Source records
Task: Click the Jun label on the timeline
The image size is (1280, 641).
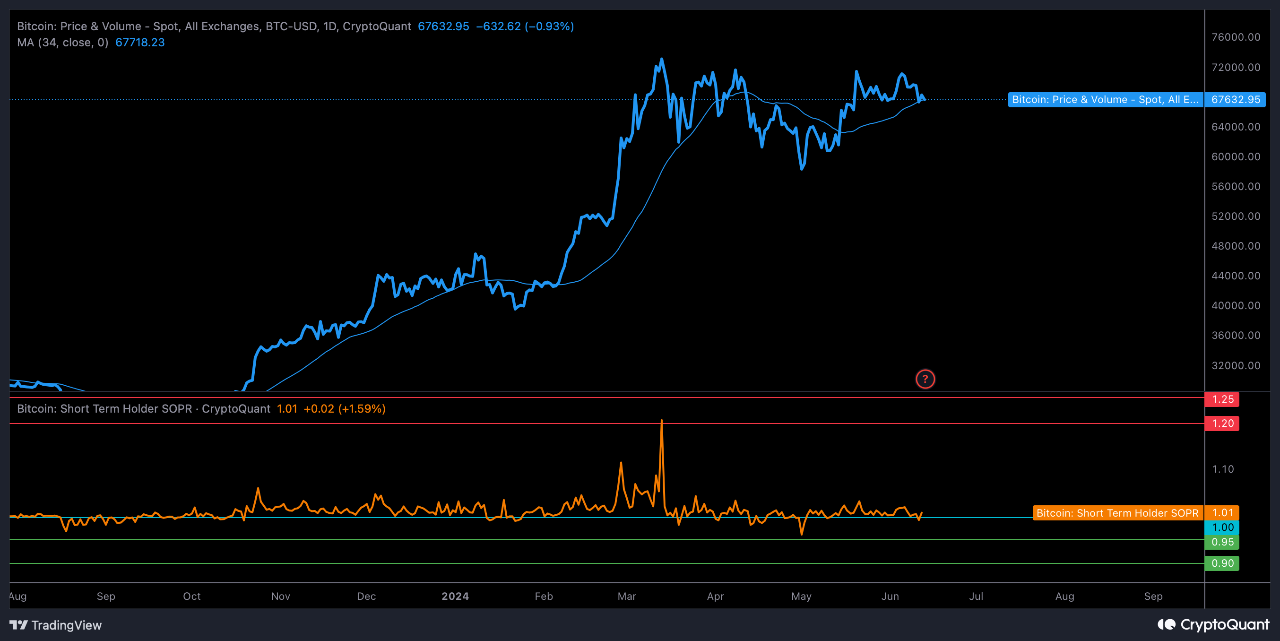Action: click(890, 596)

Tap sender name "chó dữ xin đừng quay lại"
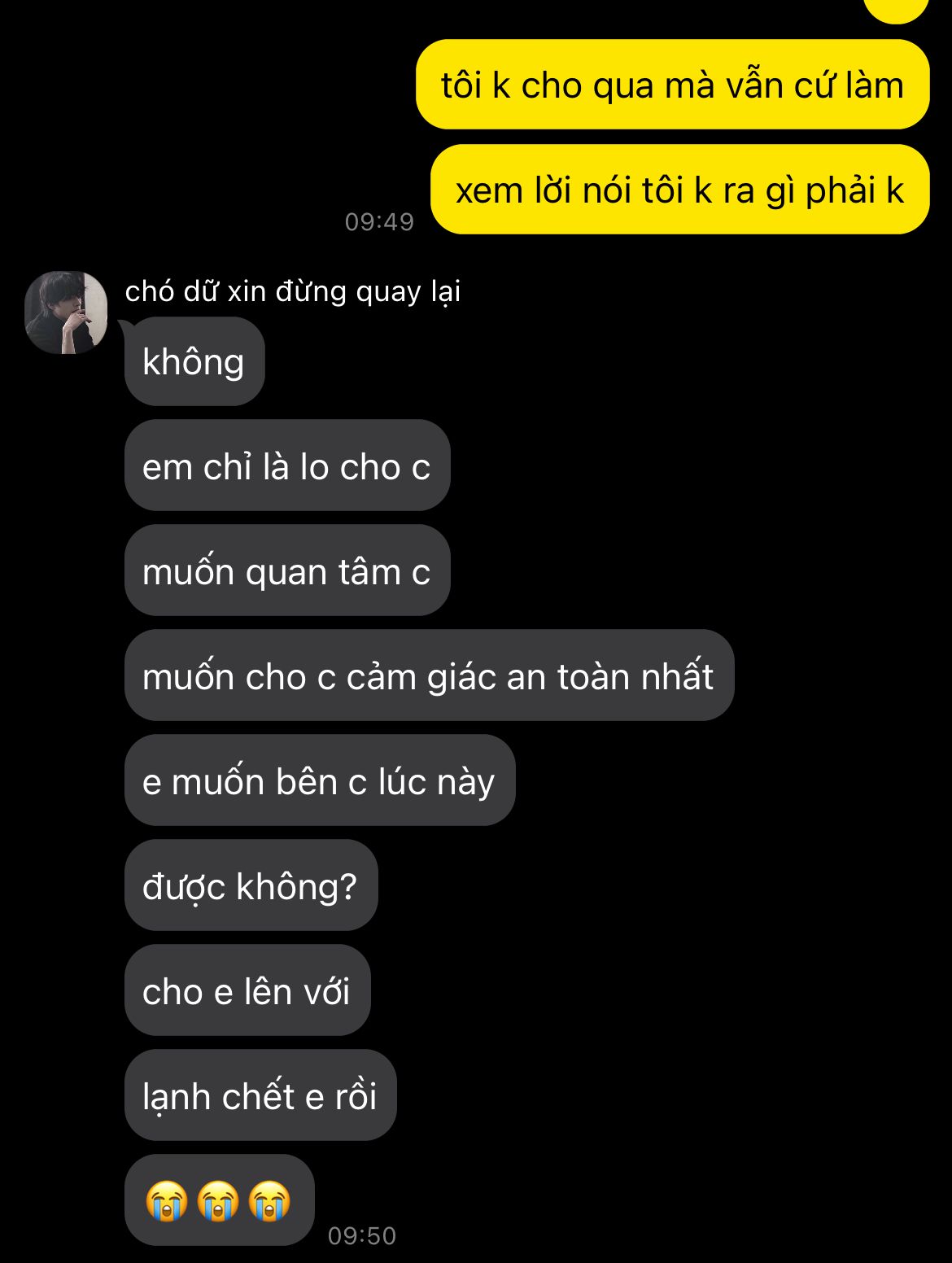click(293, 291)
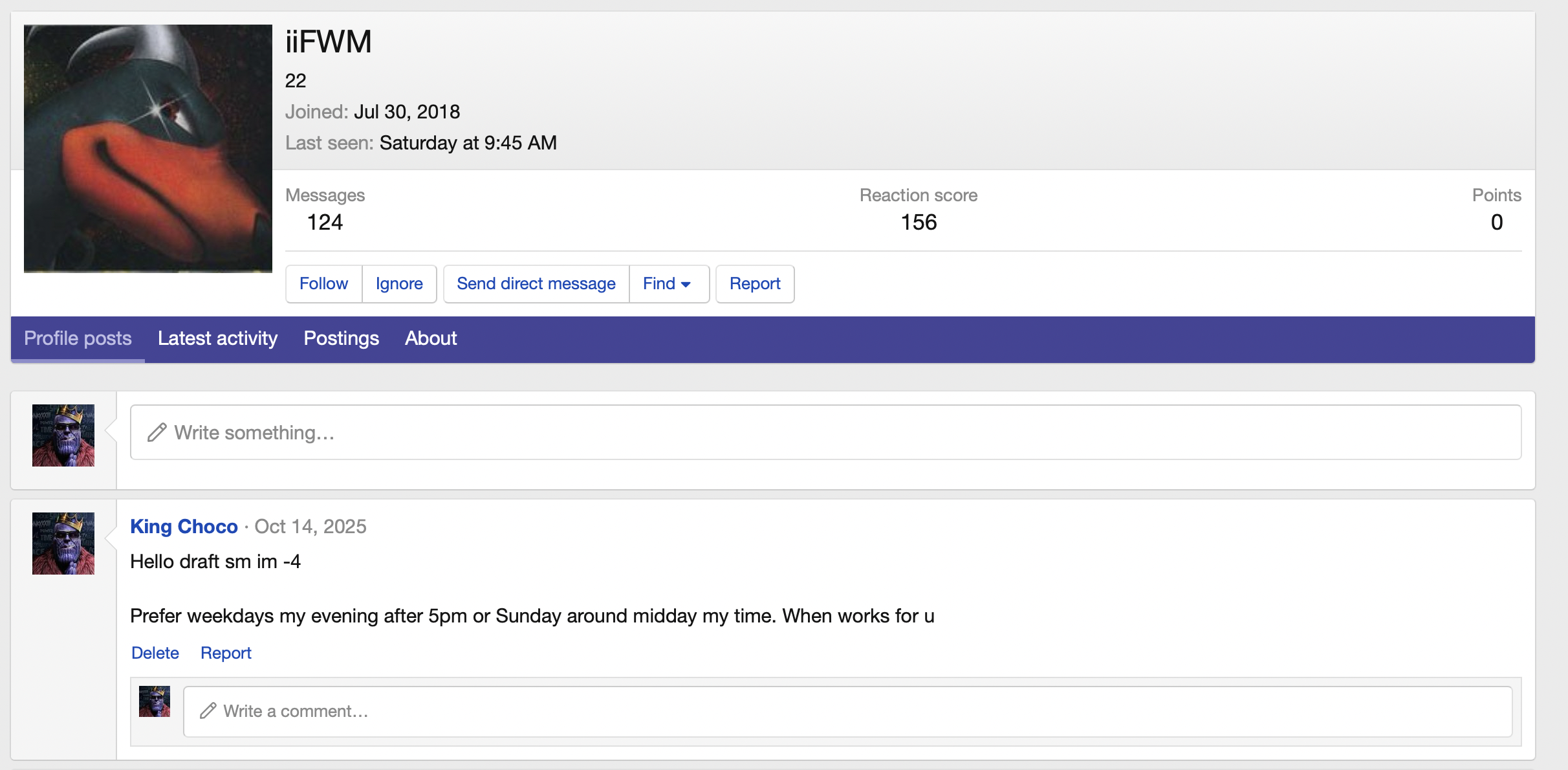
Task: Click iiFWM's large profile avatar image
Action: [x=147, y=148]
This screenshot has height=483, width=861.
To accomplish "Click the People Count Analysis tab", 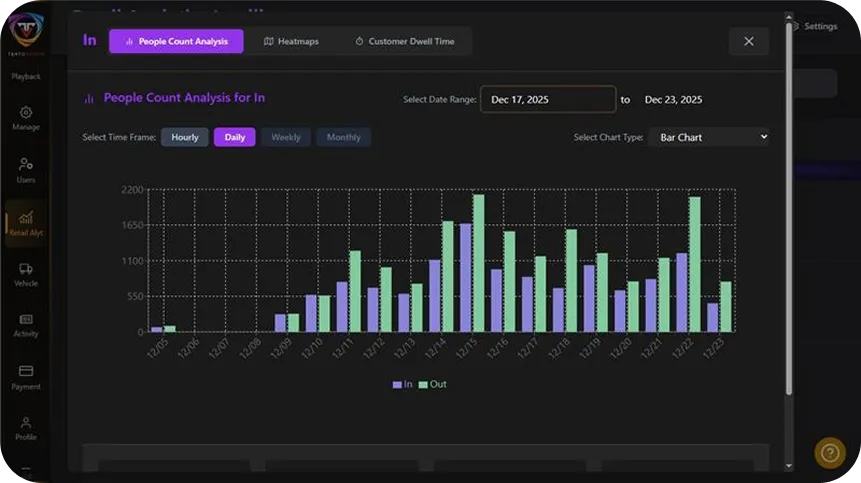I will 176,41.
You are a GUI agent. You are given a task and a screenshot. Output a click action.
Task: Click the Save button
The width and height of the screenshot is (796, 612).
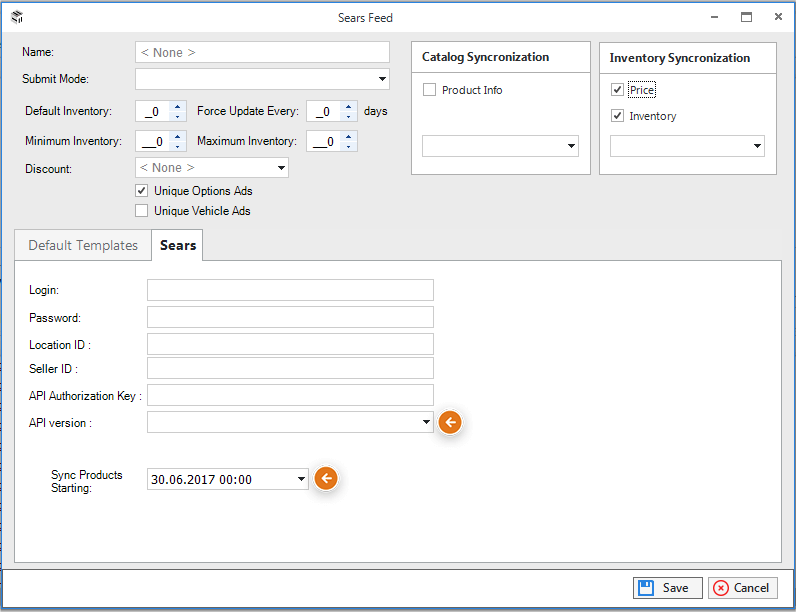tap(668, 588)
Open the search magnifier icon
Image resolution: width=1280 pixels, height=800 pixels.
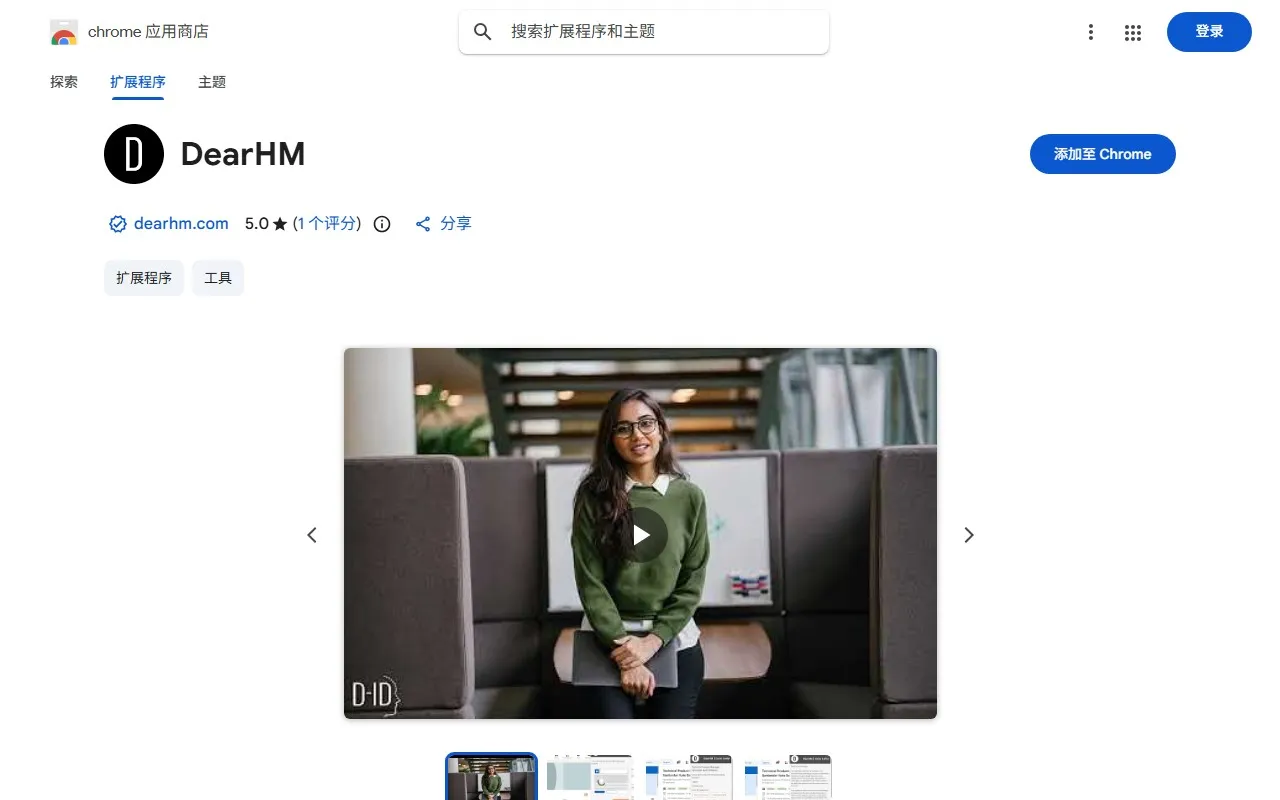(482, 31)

Problem -
Copy out the rows starting at the line containing "Open the search magnifier icon" and ending at the end of the records, with -90 added to every coordinate in the answers. Leave the pictures out.

Response for this exercise -
Open the search magnifier icon
Image resolution: width=1280 pixels, height=800 pixels.
(392, -59)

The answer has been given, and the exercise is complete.